Alternative Chinese name
- Traditional Chinese: 大口環
- Simplified Chinese: 大口环

Standard Mandarin
- Hanyu Pinyin: Dàkǒuhuán

Yue: Cantonese
- Jyutping: daai6 hau2 waan4

= Sandy Bay, Hong Kong =

Bay in Hong Kong

Sandy Bay (沙灣; also known as 大口環) is a bay which is a part of Pok Fu Lam, located at the south of Mount Davis, Hong Kong Island, Hong Kong.

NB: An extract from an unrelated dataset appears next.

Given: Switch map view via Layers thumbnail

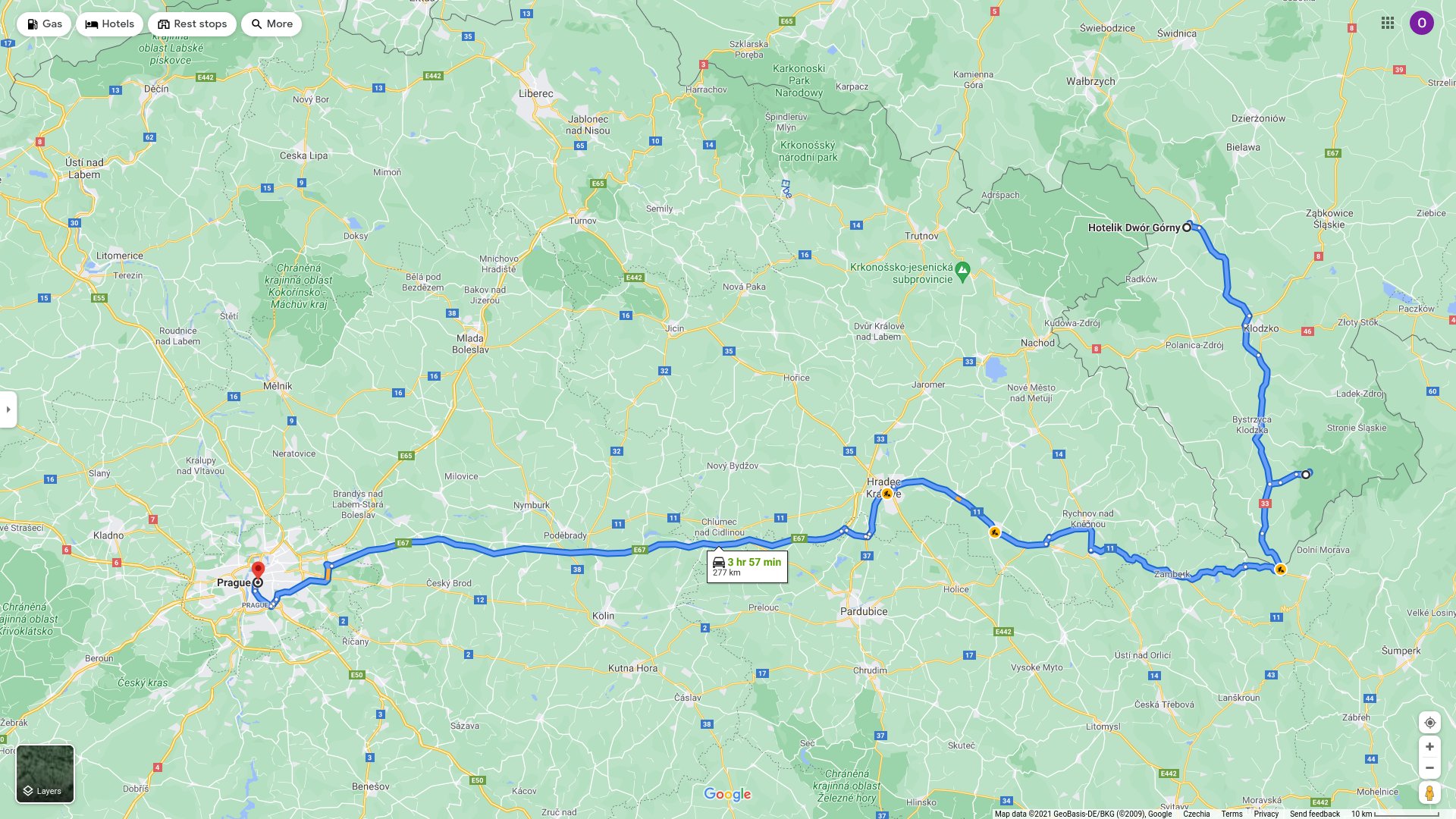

The developed area at Sandy Bay is home to numerous facilities including Kennedy School, West Island School, the University of Hong Kong Stanley Ho Sports Centre, numerous hospitals and rehabilitation homes such as Queen Mary Hospital, the Duchess of Kent Children's Hospital, and MacLehose Medical Rehabilitation Centre. The Chinese Christian Cemetery was established in 1909 and is one of Hong Kong's largest columbaria. The University of Hong Kong Stanley Ho Sports Centre at the bottom of the bay is available for students, local school access, and the public via membership. It hosts a track and an olympic-sized pool which local schools can book for use. There is a long jump pit, high jump set up, hurdles and other track and field set ups available at the area. It is opposite Kennedy School.

Minibus routes 10, 10P, 58, 58A, 58M, 59, and resident bus HR88 (to Central only after morning) serve the area on Sandy Bay Road and Sha Wan Drive. Citybus route 43M and 47P (peak hours only) and NWFB route 971 stop at Victoria Road.